=== Text passage ===
begin
Svoboda Avenuein the beginning of the 20th century

Several railway and oil companies in Galicia were listed on the Vienna and London stock exchanges, with their primary investors being English and Belgian buyers, along with German and Austrian banks, such as Darmstadt Bank. Among the issuers of securities within the Ukrainian business community, the most notable were the Galician Zemstvo Mortgage Bank and the societies Prosvita and Zarya (the latter issued interest-free "debt certificates"). Before World War I, the Galician stock market was dominated by government bonds and mortgages, while the equity market was rather underdeveloped, with shares being traded mostly in Polish banks and occasionally in oil companies. The general population held a significant number of securities, including bonds and bills of various types, as well as lottery tickets and insurance policies, which were common among middle-income families. In 1913, per capita securities in Galicia amounted to 25 dollars (compared to 95 dollars in Austria-Hungary and 39 dollars in the Russian Empire).

In 1850, the Chamber of Commerce and Industry was established in Lviv, which later initiated the creation of the Lviv Stock Exchange in 1868. The legalization of securities trading was driven by the fact that nearly all operations with Galician indemnity bonds and mortgage papers had been monopolized by the "black stock exchange," located on the Hetman's Walls. The main volume of quotations on the Lviv exchange consisted of mortgage bonds from local banks, indemnification bonds, bonds and shares of railroads and banks in Galicia, as well as bonds from municipal loans in Lviv and Krakow. However, securities transactions were irregular and of secondary importance, with the exchange being predominantly commodity-based. Securities rates were published in the Gazeta Lwowska.

In 1912, the Chamber of Commerce and Industry and the Lviv Stock Exchange moved to a specially constructed building at 17 Akademicheskaya Street (now Shevchenko Avenue). The monumental neoclassical building was designed by architects Jozef Sosnowski and Alfred Zacharewicz. During the Soviet period, it housed the Communist Party's City Committee, and in the Ukrainian period, it became the Lviv Regional Prosecutor's Office. As for the “black stock exchange,” which specialized in speculation with securities, predatory loans, and currency transactions, its peak activity occurred before World War I. Dealers of the “black exchange,” operating around the Archangel Michael monument and in nearby coffee houses (Imperial, Carlton, Grand, Vienna Café), often obtained news before it reached official authorities or bank managers.
end
=== Recorded information ===
begin
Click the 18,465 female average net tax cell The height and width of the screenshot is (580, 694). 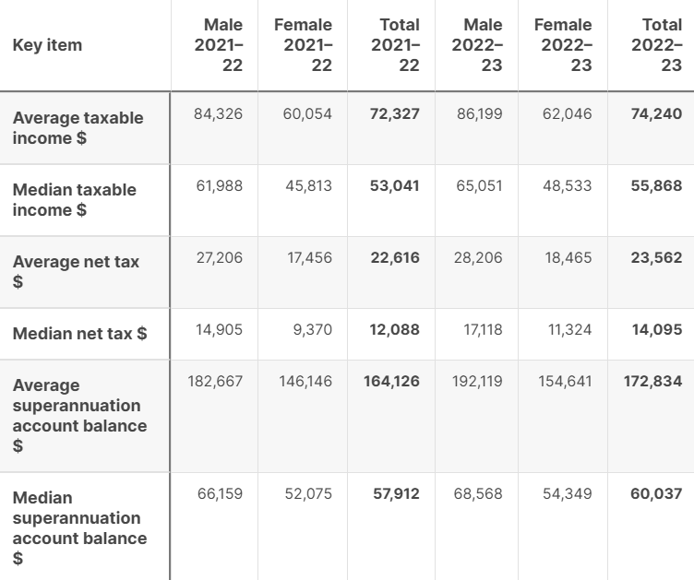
end
=== Job ===
Please name the architects who designed the 1912 building, according to the passage on the Lviv Stock Exchange.

=== Reply ===
Jozef Sosnowski and Alfred Zacharewicz